同書の特徴である「戦場の兵士のセクシュアリティ(性と生)」や「戦前の『性』状況」についての解明は、一つは高校での授業の様子を紹介することで、試みられていると感じました。「事実を知ると、生徒は本質を見ぬくものです」--生徒たちのこの“事実”を知ったときの素直な感想の数々はそれだけで読む者の心に迫るものがありますが、高校授業で、この問題を取り上げたということに、まず感動しました。さらに授業のねらいが、「長い間、隠されてきた『慰安婦』制度という日本の戦争犯罪の事実を明らかにして、侵略戦争の本質と女性の性が人権であるということを学びとること」と述べ、次のように語る教師の姿勢には敬服するばかりです。

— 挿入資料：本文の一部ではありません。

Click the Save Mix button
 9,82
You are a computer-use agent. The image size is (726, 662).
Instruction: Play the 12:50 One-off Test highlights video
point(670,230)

……「家族や故郷から引き離され、生きて帰るあてもない戦場に人を殺すために放たれた兵士たちが、人間性を喪失していく姿。それをなだめすかすためにあてがわれた『性的奴隷』としての女性たちの姿。戦争の中にあらわれた『性』の野蛮な暴力的姿。これはたんに兵士の性は暴力的な強姦の性だと告発するだけではすまない。人間の性をこのように歪め野蛮にした国家の構造に迫らなければ、ほんものの学習にならないと思ったのです。この授業の大事なところは、『戦争をしてはいけない』とか『レイプはいけない』とかの結論だけを教える授業ではなく、なぜ日本軍が『慰安婦』制度をつくったのか、なぜ植民地女性の性をここまで残忍に道具にできたのか、戦争体制に国民の『性』がどのように利用されていったか、その構造を学ぶところにあると思います。そしてそういう構造にとって都合のよい性の二重基準(ダブルスタンダード)--男の性とは、女の性とは……は、いまも根強く残っているのではないか、ということを生徒たちとともに考えたいと思うのです」と。

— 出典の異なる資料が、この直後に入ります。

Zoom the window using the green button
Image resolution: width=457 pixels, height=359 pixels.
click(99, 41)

「戦場の兵士のセクシュアリティ(性と生)」や「戦前の『性』状況」について言及したい二つ目は、第3章の「文学にみる“戦争と性”」で「田村泰次郎が描いた日本軍『慰安婦』」についての解明(高柳氏)と、第4章での「『慰安婦』問題と『冬ソナ』『ディープ・ラブ』『愛ルケ』現象」という現代の小説やドラマなど文化面についての解明(岩本氏)が“圧巻”だと思ったことです。

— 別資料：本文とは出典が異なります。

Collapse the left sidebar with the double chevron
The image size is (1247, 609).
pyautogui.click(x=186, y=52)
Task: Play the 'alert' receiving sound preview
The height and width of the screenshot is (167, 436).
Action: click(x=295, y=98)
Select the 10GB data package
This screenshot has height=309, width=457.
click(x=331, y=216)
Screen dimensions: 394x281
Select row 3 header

田村泰次郎の『蝗(いなご)』の一節では、田村泰次郎の「慰安婦」の存在を掘り下げきれてはいない限界は指摘しつつも、「戦後まもない時期に、日本兵と『慰安婦』のかかわりを題材に『戦争と性』を活写し、日本帝国軍隊の実態を赤裸々に描いた、希有な作家」として評価しながら、主人公・原田軍曹をとおして描いた「戦場の兵士のセクシュアリティ(性と生)」は、現存する資料が消却され隠滅されている中で、大変リアルに考えさせられる紹介となっています。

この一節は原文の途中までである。